SOURCE TEXT
*** Begin section ***

Positive selection underlies the species-specific binding of P. falciparum RH5 to human basigin

Plasmodium falciparum, the causative agent of the deadliest form of malaria, is a member of the Laverania subgenus, which includes ape-infecting parasites. P. falciparum is thought to have originated in gorillas, although infection is now restricted to humans. Laverania parasites display remarkable host-specificity, which is partially mediated by the interaction between parasite ligands and host receptors. We analyzed the evolution of BSG (basigin) and GYPA (glycophorin A) in primates/hominins, as well as of their Plasmodium-encoded ligands, PfRH5 and PfEBA175. We show that BSG evolved adaptively in primates with selection targeting two sites (F27 and H102) involved in PfRH5 binding. A population-genetic phylogentics approach detected the strongest selection for the gorilla lineage: one of the positively selected sites (K191) is a major determinant of PfRH5 binding affinity. Analysis of RH5 genes indicated adaptive evolution on the P. falciparum branch; the positively selected W447 site is known to stabilize the interaction with human basigin. Conversely, we detect no selection at EBA175 gene in the P. falciparum lineage. Its host receptor, GYPA, shows evidence of positive selection in all hominid lineages; selected codons include glycosylation sites that modulate PfEBA175 binding affinity. Data herein provide an evolutionary explanation for species-specific binding of the PfRH5-BSG ligand-receptor pair and support the role of adaptive evolution at these genes as a determinant of the host shift that led to the emergence of P. falciparum as a human pathogen. A minor role in this process seems to have been played by the interaction between EBA175 and GYPA.

*** End section ***

SUPPLIED INFORMATION
*** Begin section ***

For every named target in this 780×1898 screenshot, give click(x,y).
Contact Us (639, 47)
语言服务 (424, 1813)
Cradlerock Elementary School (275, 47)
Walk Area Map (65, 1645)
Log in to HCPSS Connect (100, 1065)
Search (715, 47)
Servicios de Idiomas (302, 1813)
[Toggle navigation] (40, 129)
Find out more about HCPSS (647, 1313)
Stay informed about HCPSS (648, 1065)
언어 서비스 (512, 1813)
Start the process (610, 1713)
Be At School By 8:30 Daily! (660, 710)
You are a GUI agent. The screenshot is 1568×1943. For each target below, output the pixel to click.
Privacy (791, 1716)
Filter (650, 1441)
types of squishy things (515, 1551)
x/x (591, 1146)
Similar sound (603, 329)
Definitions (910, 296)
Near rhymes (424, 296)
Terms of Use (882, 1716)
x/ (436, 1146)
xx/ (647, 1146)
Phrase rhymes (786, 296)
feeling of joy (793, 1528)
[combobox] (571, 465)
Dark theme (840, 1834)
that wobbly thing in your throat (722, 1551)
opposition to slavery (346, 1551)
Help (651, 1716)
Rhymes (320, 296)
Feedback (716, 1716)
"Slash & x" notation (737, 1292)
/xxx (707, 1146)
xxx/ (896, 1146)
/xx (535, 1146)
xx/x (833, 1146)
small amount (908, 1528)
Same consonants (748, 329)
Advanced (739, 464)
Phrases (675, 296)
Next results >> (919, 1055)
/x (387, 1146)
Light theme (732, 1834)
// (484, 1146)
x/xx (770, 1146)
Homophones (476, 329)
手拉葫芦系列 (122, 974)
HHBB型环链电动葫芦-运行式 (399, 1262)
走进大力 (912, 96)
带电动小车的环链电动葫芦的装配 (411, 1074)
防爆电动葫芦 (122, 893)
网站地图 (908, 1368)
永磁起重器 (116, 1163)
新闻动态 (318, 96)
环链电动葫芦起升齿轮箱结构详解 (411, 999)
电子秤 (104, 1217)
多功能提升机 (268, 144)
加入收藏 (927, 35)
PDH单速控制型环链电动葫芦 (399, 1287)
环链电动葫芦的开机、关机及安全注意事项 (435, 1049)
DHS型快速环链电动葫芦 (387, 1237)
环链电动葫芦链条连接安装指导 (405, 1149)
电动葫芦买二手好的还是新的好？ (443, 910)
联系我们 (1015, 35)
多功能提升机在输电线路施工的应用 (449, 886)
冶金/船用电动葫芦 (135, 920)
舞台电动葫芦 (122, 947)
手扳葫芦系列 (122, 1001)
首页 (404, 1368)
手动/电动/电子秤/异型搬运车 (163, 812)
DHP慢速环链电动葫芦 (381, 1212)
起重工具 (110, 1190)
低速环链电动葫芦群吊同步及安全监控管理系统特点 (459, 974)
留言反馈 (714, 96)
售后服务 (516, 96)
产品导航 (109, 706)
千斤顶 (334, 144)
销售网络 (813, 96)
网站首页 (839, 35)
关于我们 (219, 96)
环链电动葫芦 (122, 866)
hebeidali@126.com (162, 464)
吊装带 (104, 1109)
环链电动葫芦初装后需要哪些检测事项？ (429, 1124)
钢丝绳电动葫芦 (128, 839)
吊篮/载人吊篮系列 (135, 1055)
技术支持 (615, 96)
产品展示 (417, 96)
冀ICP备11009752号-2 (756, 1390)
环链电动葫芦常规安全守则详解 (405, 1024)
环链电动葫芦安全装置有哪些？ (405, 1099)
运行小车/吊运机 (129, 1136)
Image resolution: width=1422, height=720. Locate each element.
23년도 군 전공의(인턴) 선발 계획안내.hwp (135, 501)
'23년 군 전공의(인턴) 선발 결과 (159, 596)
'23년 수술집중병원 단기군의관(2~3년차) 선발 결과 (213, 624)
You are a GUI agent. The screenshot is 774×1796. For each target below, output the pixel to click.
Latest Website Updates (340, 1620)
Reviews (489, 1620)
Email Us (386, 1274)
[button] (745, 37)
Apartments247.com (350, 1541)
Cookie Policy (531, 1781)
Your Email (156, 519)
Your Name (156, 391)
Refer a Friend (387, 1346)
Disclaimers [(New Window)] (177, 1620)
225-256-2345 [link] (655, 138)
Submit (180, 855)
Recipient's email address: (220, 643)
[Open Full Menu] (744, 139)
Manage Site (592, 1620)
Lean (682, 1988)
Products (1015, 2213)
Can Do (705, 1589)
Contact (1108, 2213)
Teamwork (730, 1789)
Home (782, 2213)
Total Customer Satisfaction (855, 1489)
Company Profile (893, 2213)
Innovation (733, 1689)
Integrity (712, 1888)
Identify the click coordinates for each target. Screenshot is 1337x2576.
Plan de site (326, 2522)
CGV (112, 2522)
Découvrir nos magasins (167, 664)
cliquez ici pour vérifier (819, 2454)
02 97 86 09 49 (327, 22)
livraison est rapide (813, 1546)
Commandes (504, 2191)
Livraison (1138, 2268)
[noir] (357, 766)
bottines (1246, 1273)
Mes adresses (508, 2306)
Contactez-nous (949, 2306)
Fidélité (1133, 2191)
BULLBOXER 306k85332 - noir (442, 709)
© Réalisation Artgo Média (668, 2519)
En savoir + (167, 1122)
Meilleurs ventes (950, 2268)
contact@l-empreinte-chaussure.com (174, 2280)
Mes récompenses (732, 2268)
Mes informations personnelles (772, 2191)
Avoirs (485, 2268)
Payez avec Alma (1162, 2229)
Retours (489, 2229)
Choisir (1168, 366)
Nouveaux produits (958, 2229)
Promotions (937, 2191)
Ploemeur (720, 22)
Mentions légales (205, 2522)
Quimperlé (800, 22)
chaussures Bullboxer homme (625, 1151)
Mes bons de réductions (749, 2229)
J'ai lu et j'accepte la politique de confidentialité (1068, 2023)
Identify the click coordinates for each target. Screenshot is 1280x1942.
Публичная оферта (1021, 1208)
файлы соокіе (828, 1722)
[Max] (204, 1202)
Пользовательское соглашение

*** End section ***

PARTS OF THE EXERCISE
1 > In the abstract on RH5 and basigin, which positively selected site is described as a major determinant of PfRH5 binding affinity?
2 > Which specific sites, identified by letter and number, does the abstract on RH5 and basigin name?

COMPLETED EXERCISE
1 > K191

2 > F27, H102, K191, W447